At 10:59 AM 6/1/2000 -0700, pac_loon@pacbell.net wrote:

Hi Mark:

Please excuse my ignornace, but what is UTC? Upper ? Coast
The UTC refers to several prime birding locations here in San Francisco,
which we refer to only by their initials to keep out interlopers from other
counties, particularly those to the east of us. But, since our ruse has
been discovered, I'll let you in on the secret(s):

UTC stands for:

Urban Taraval Corridor -- a little known, but surprisingly productive, spot
for House Sparrow, Starling, Brewers Blackbird and Rock Dove. You might
hear mention of the "end of the UTC," which would refer to the beach at
Taraval which can have good shorebirds like Snowy Plover.

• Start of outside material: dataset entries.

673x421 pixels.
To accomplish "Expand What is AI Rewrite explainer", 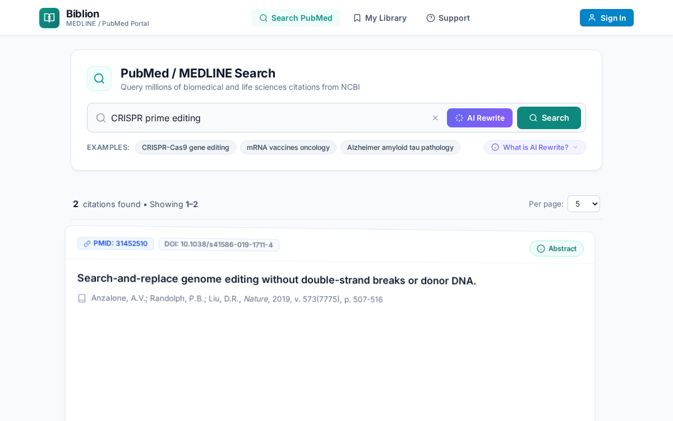I will point(535,147).
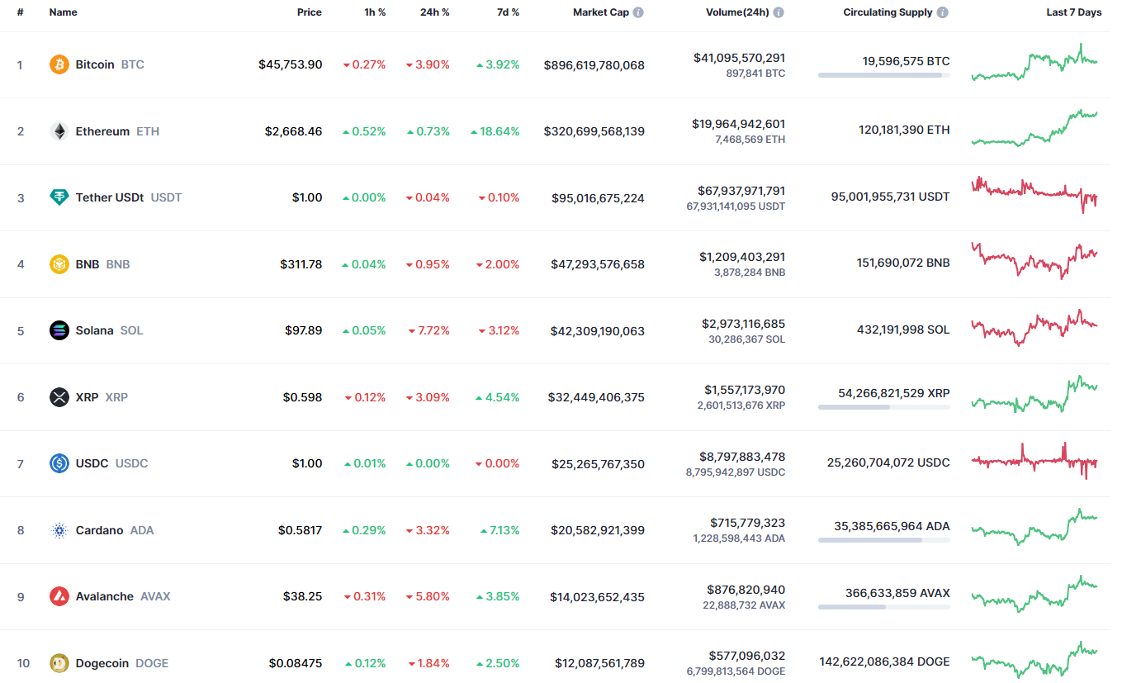The height and width of the screenshot is (683, 1122).
Task: Click the Avalanche red logo icon
Action: [59, 596]
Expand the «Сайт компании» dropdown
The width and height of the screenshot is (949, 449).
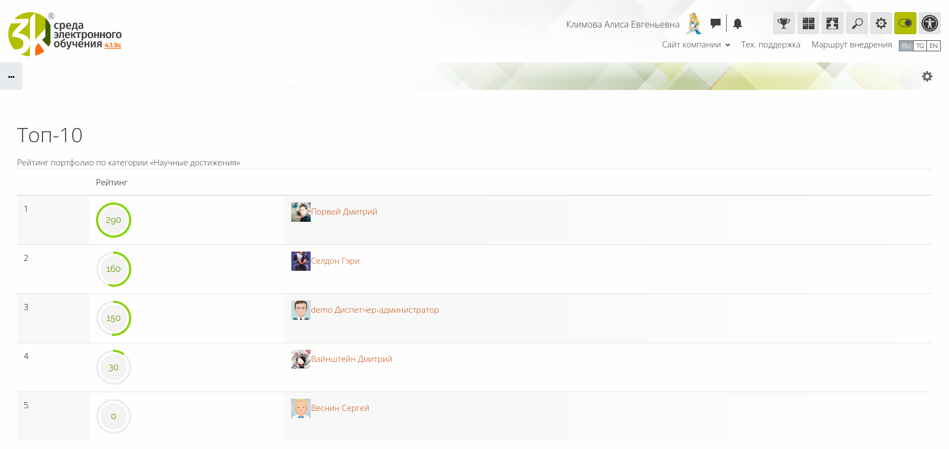pyautogui.click(x=696, y=45)
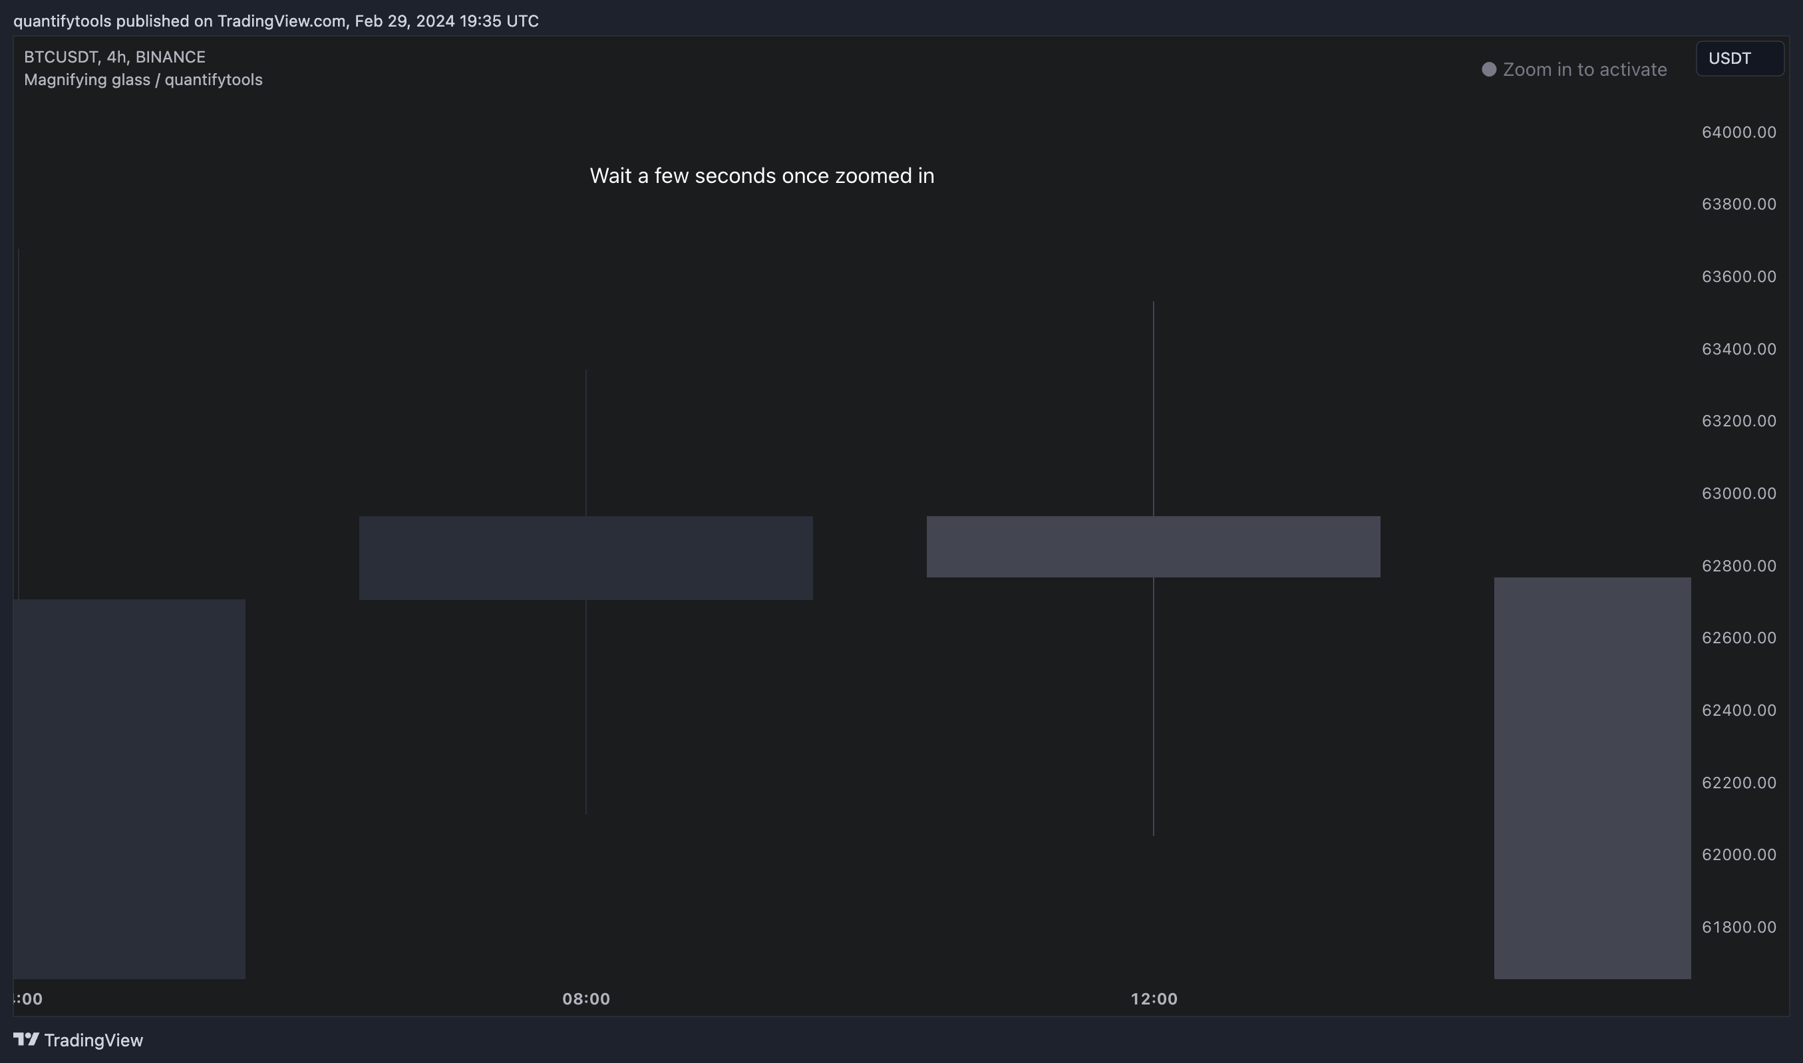The width and height of the screenshot is (1803, 1063).
Task: Click the TradingView wordmark in the footer
Action: point(94,1040)
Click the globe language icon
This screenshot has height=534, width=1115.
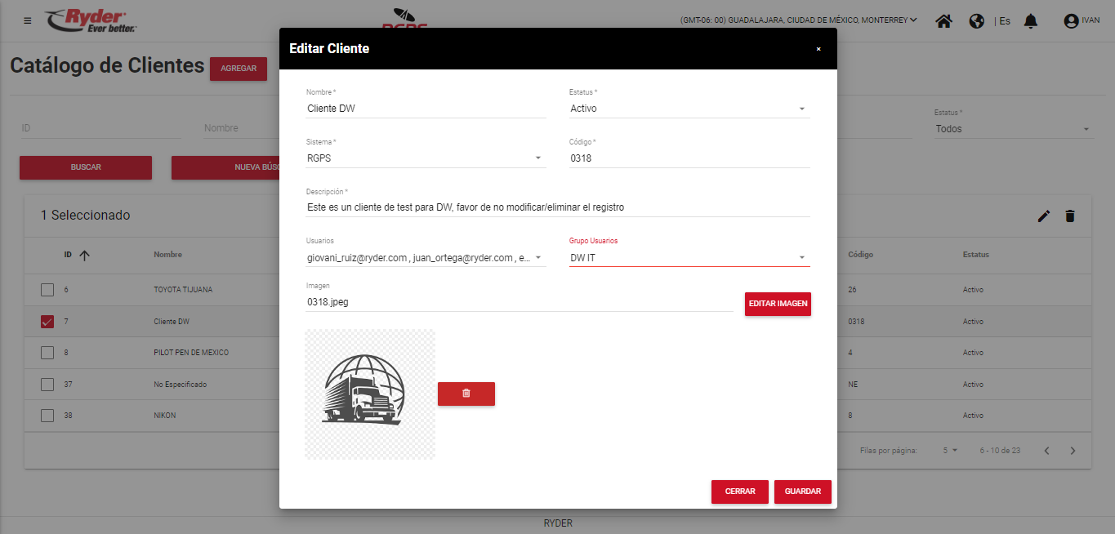coord(976,21)
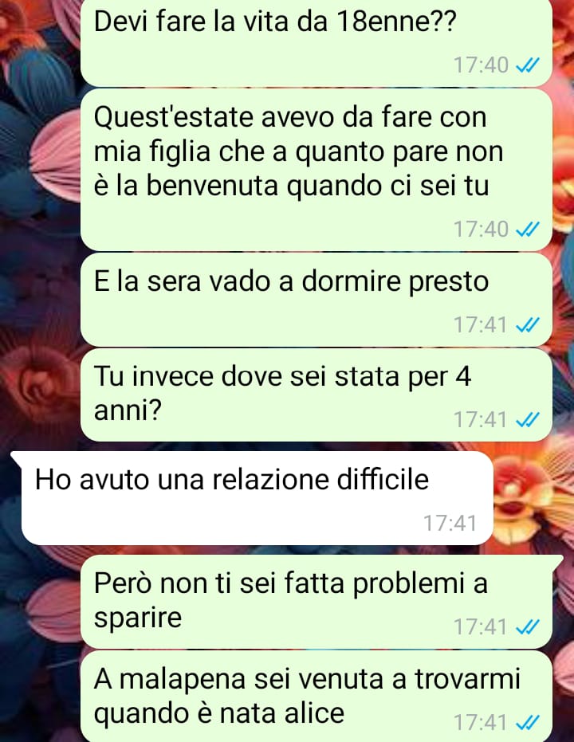Click read ticks beside 'dormire presto' message
Image resolution: width=574 pixels, height=742 pixels.
point(527,325)
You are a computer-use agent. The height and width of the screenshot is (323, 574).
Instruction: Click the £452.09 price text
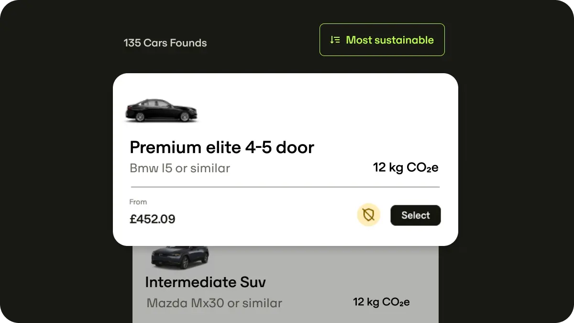(153, 219)
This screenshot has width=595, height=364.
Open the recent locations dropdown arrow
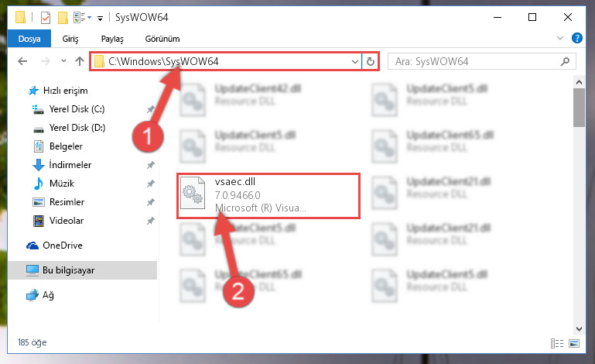63,60
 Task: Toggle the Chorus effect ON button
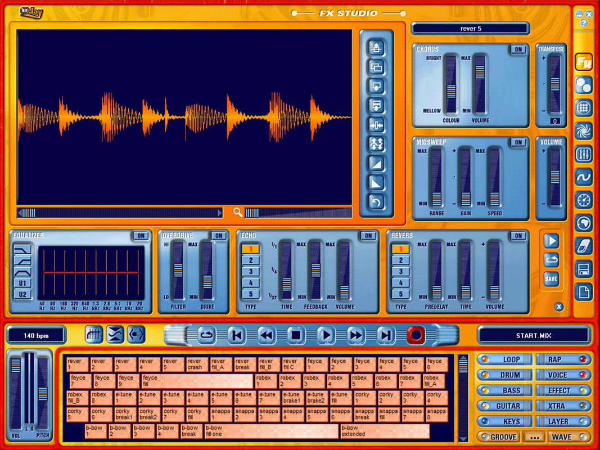pyautogui.click(x=517, y=50)
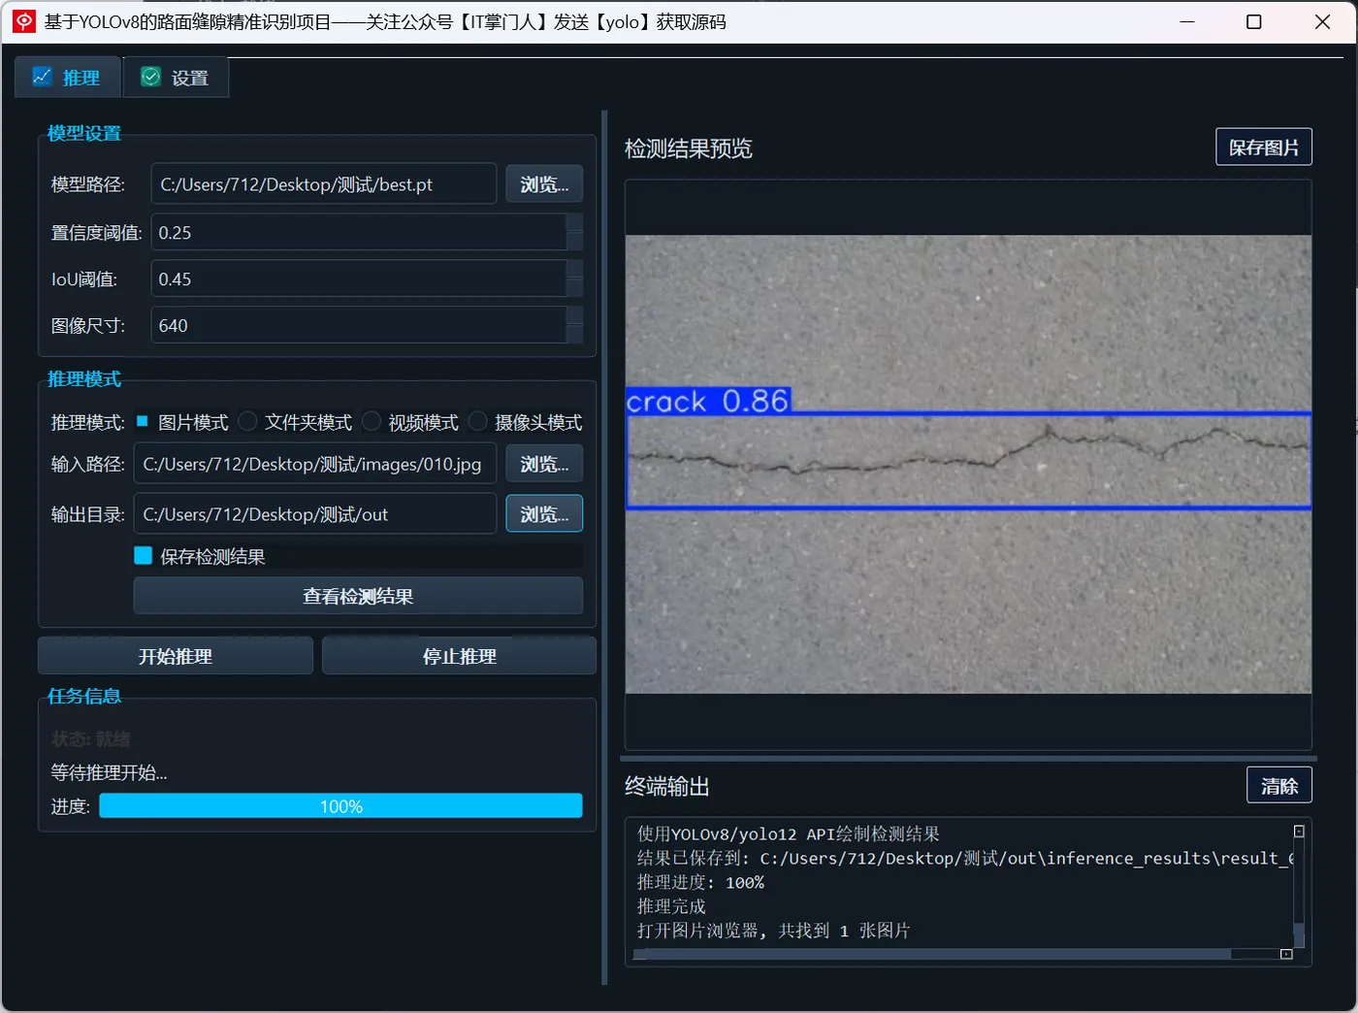Clear terminal output with the 清除 button

point(1278,784)
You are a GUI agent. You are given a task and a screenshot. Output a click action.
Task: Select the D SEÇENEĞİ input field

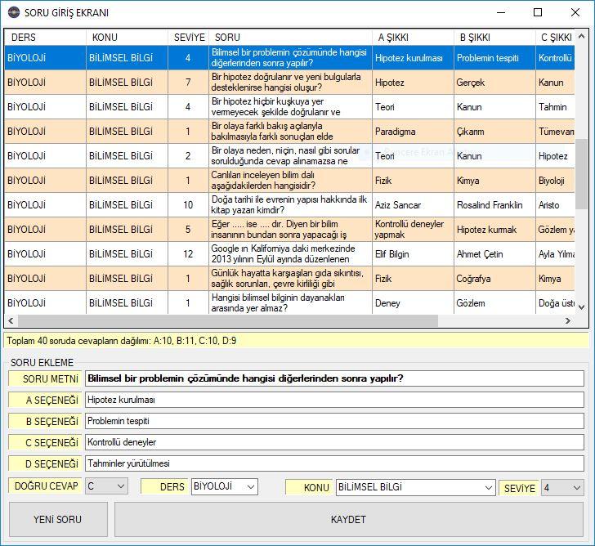point(334,463)
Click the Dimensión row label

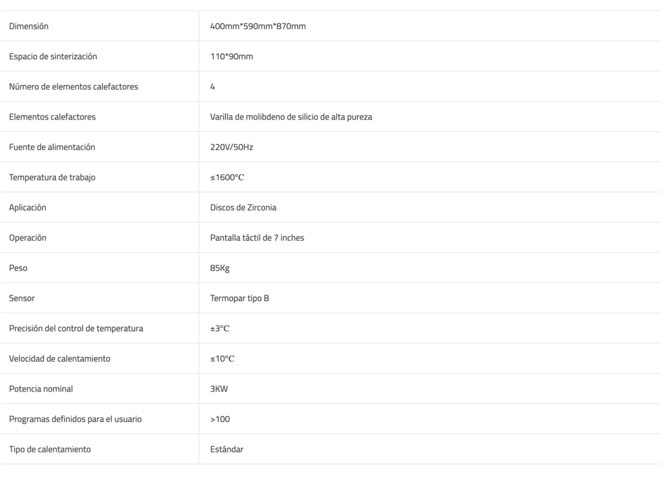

Unnamed Trail Convergence -- this spot in the arboretum (you know, where all
those trails come together in that little dell with the trees) is great for
warblers in migration, and White-throated Sparrow in winter. Don't ask me
for a better location, it doesnt have a name.

Utterly Touristed Coast -- the north-east coast of the city, including
Fisherfolks Wharf, Pier 39, and everything through the Ferry building.
Usually to be avoided unless someone reports a Yellow-billed Loon, in which
case wading through the T-shirt vendors may be in order.

Un-trammelled Crissy -- the parts of Crissy Field that are within the big
chainlink fences, which can yield Killdeer and Says Phoebe, and are nearby
tern roosts and the occasional (but fleeting!) White Pelican.

Under Townsend Construction -- down near the new ballpark (I'm resisting
using its corporate name), at the end of Townsend Street, below the huge
cranes, are a smattering of gulls and other parking lot birds. Best to go
early on a game day.

Useless Twitchers Chatter -- never heard on this listserve, thankfully!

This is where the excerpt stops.